I ran to the university to teach the newer batch a little thermodynamics and rushed to OslynTech to submit my presentation.

As soon as I was done with my presentation, I barged into Dr Blake's cabin.

"Hey!" I said gleefully as I swung the door open.

"Did you get the questions I texted last night?" I asked.

"No 'how are you?' or 'don't die soon, old-man' today?" He chuckled as he came over to me and pulled a chair for me to sit on.

He leaned forward.

"It's for her, isn't it?" He asked, looking straight into my eyes.

"You had notes on the Aryaeks Machine, you tried to modify and rebuild it but failed. Why don't we try again?" I said.

"Time travel is risky, Dave." He said.

"There have been a lot of practical theories and conspiracies. The only thing certain is that The Aryaeks Machine can only predict the future up to 10 years, it can take you ahead in time, but it can't do much as everything will be nothing but Virtual Reality."

"You can't make changes."

"You can't alter time."

"There has to be some other way. I beg, please just be honest." I stammered.

"We all know that energy is proportional in magnitude to the frequency of the radiation it represents. You tamper with this, your reality can change, others realities could change as well." He paused as he exhaled sharply.

He continued, "Even if it did exist, even if you could go back in time and save Xara. What guarantees that the changes will be in this dimension and not another. You could end up splitting reality into two different halves."

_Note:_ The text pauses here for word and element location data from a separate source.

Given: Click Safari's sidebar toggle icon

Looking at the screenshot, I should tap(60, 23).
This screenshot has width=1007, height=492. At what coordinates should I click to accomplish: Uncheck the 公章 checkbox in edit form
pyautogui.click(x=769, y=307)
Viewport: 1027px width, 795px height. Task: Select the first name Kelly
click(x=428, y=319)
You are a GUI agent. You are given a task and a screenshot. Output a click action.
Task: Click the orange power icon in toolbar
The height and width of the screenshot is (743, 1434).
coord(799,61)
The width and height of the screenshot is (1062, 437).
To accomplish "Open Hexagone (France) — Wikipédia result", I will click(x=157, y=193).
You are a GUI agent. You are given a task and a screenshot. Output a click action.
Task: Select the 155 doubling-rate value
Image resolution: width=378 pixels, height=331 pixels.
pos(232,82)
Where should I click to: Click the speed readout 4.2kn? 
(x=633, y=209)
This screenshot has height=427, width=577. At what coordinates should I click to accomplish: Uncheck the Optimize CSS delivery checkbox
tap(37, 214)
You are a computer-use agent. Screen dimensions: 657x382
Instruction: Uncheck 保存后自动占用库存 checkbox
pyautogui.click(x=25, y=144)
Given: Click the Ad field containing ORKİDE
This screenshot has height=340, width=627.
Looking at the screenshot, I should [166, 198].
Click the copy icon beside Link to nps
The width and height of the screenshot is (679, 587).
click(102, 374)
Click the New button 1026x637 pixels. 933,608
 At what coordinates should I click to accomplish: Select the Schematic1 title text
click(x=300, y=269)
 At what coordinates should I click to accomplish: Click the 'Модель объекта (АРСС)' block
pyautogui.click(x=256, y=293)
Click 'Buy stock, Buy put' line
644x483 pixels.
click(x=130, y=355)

"Xara and Dave could be in another dimension, she's still alive, and they get married. Although what if it's in the wrong dimension and in the split reality, not the one you hope you'll return to, here?" He questioned, raising one of his bushy white eyebrows intelligently.

"You need to let go, Dave, this isn't as easy as trying to find Wormholes in space and speeding time by easily passing through it. It's creating a mini wormhole here, on Earth, altering the past and potentially never returning if you get lost. No one has ever travelled before."

"How do you know you'll be okay physically when you're back, even if you manage to get Xara back to life?" Dr Blake questioned, firing one fact over another right into my head.

Sweat beaded my forehead, dripping slowly like a melting glacier as I tried to appear strong

"Do you have the notes?"

"The blueprints?" I pleaded.

"Shredded and burnt." He replied.

''Time travel is simply impossible, the blueprints made no sense whatsoever. In theory, it could work but there is no proof'.' His voice is backed by belief.

"You should move on with your life, son." He placed his hand on my back and suggested.

"Xara would want you to move on." He continued.

"I can't," I smiled and rushed to the cabin's door without letting him see my teary eyes.

"Thank you, Dr Blake. This was helpful." I said, building my voice to be firm enough, strong enough.

I call up my friend from the shredding department and asked him if they keep copies of the originals they destroy. He said no, but he could look in case there were saved folders and get back to me. I couldn't give up,

I called my car to pick me and drove to the beach. The sky was pink and the water calmly clashed against the rocks. I looked up and saw a pair of cranes flying playfully, in love.

These birds specifically mate for life just like albatrosses; however, albatrosses usually mourn for a few years after their mate dies.

Many die mourning too, unlike cranes, who may immediately find a mate for survival's sake...

But which one was I going to be?

The Albatros or the Crane?

Which one is Dave?

The stubborn Albatros or the fast-paced Crane?